Milícia digital ataca portal Intercept após revelação de escândalo envolvendo Flávio Bolsonaro

Brasília – Canais de mídia digital e páginas alinhadas ao Partido Liberal (PL) iniciaram uma ofensiva coordenada nas redes sociais contra o portal The Intercept Brasil. A investida é apontada por analistas como uma tentativa de desviar o foco das recentes revelações envolvendo o senador Flávio Bolsonaro (PL-RJ) e o financiamento de R$ 134 milhões (cerca de US$ 24 milhōes) para a produção de Dark Horse, uma cinebiografia sobre o ex-presidente Jair Bolsonaro.
A reação coordenada ocorre após o Intercept divulgar áudios e comprovantes documentais que expõem a participação direta de parlamentares do clã Bolsonaro na captação de recursos. O material jornalístico detalha conversas entre Flávio Bolsonaro e o ex-banqueiro Daniel Vorcaro, ex-controlador do Banco Master, nas quais o senador solicita aportes financeiros e refere-se ao empresário como “irmão”.
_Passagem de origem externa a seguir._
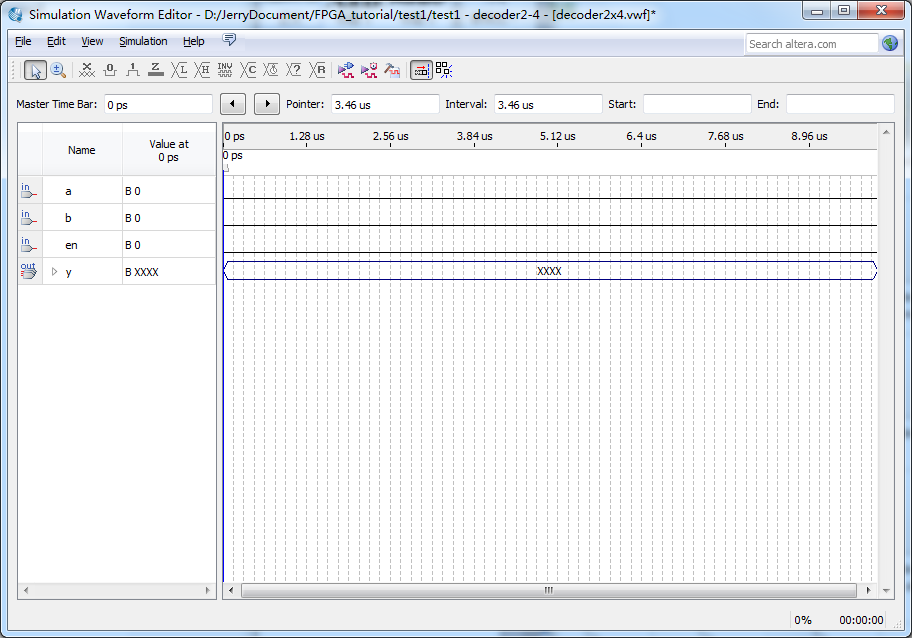Screen dimensions: 912x638
Task: Force signal value to low (0)
Action: point(109,70)
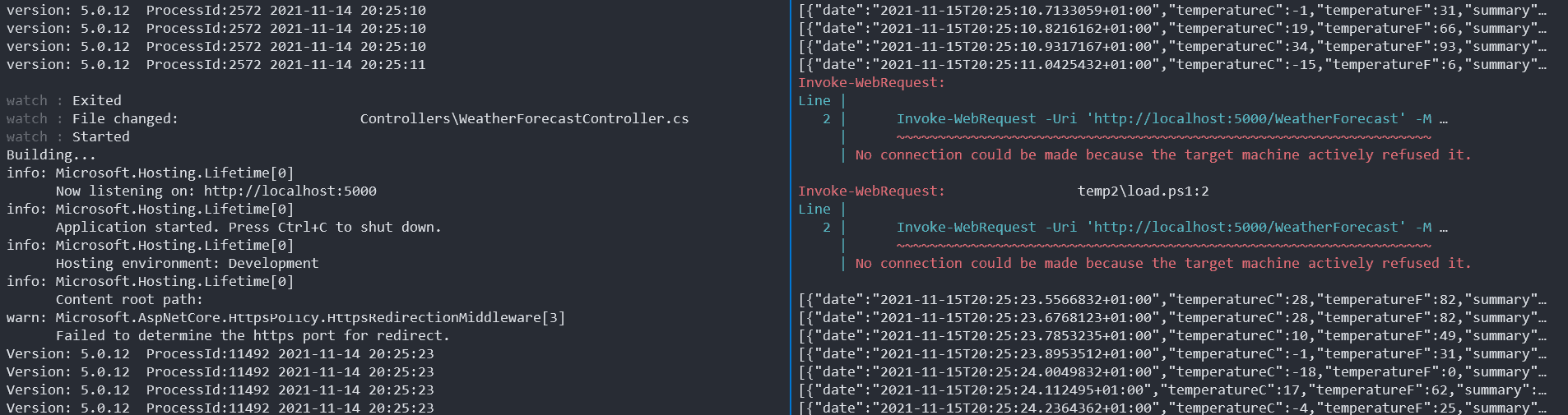The height and width of the screenshot is (415, 1568).
Task: Click the 'Content root path:' line
Action: 129,299
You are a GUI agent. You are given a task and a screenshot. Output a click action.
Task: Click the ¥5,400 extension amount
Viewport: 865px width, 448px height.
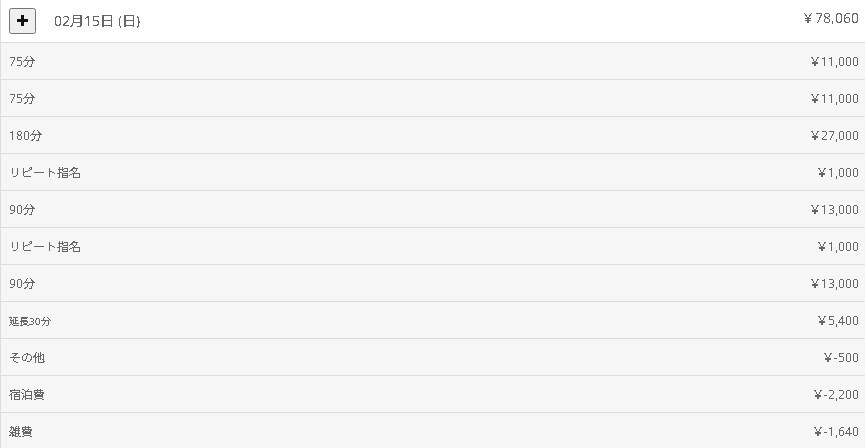(837, 321)
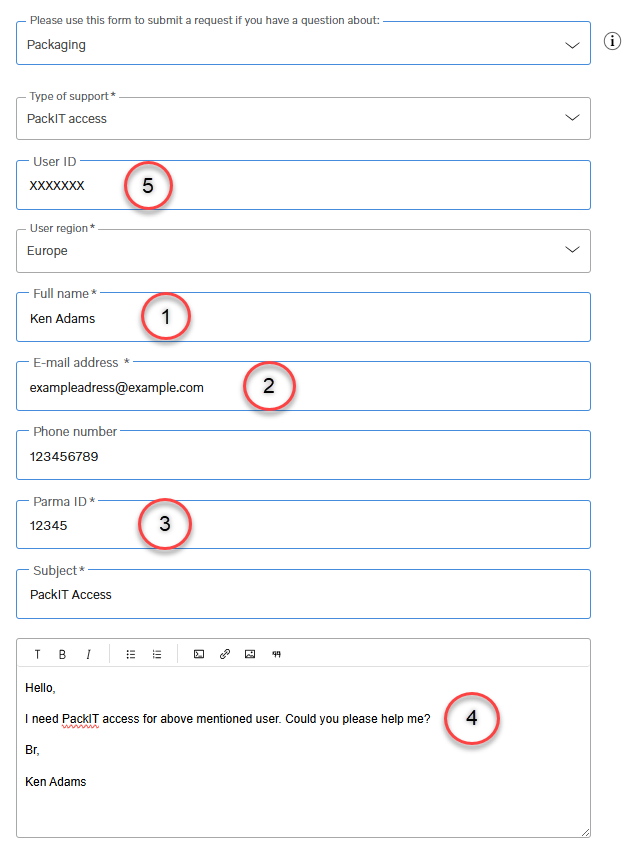Insert a numbered list
The height and width of the screenshot is (841, 636).
tap(157, 654)
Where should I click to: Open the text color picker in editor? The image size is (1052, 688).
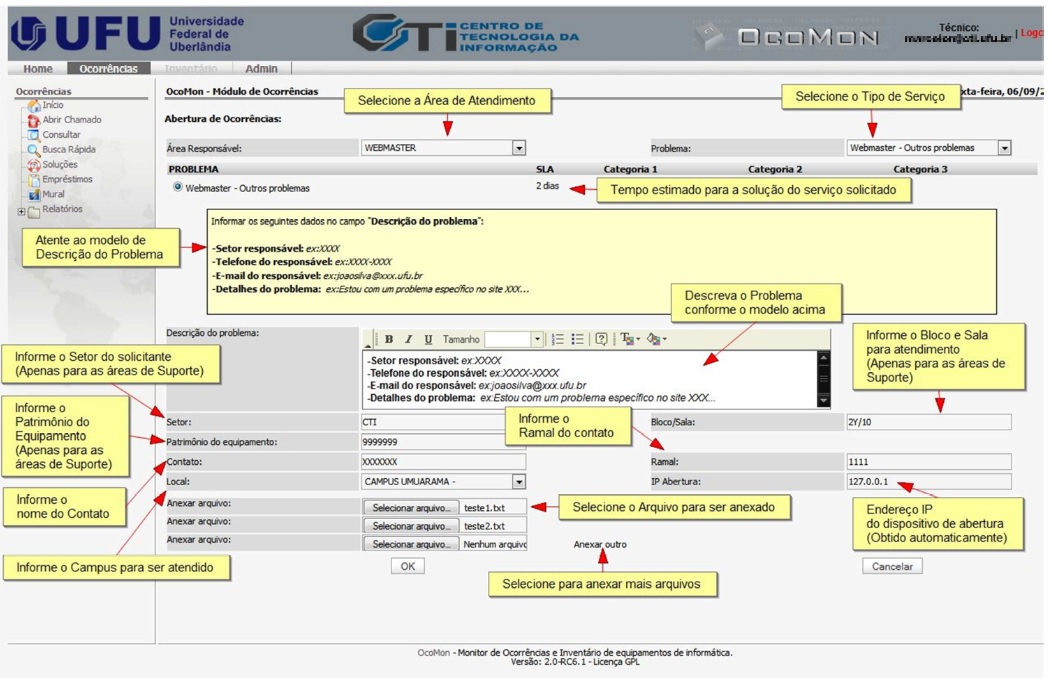pos(627,340)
A estratégia da cortina de fumaça

Logo após a publicação das reportagens, blogs e perfis de apoio à oposição passaram a disseminar conteúdos com o objetivo de deslegitimar o veículo investigativo. As principais narrativas tentam desvincular os parlamentares de irregularidades, alegando que o projeto se trata exclusivamente de uma iniciativa privada sem o uso de verba pública.
Contudo, os novos desdobramentos da investigação mostram inconsistências nos discursos dos envolvidos:

  • Contradições nos valores: O deputado federal Mario Frias (PL-SP), idealizador do roteiro, inicialmente negou ter recebido repasses. Dias depois, Flávio Bolsonaro admitiu o pagamento de R$ 61 milhões, o que levou Frias a retificar sua versão, afirmando que os recursos vieram de um fundo ligado a Vorcaro.
  • Controle financeiro: Contratos obtidos pelos investigadores revelam que o deputado Eduardo Bolsonaro (PL-SP) possuía amplos poderes sobre a gestão das verbas destinadas à produção em solo americano.
    Em entrevista recente, Eduardo Bolsonaro minimizou o montante de R$ 134 milhões, classificando o custo como “até barato” para os padrões cinematográficos internacionais, justificando o valor com a contratação do diretor Cyrus Nowrasteh e do ator norte-americano Jim Caviezel, que interpretará o ex-presidente.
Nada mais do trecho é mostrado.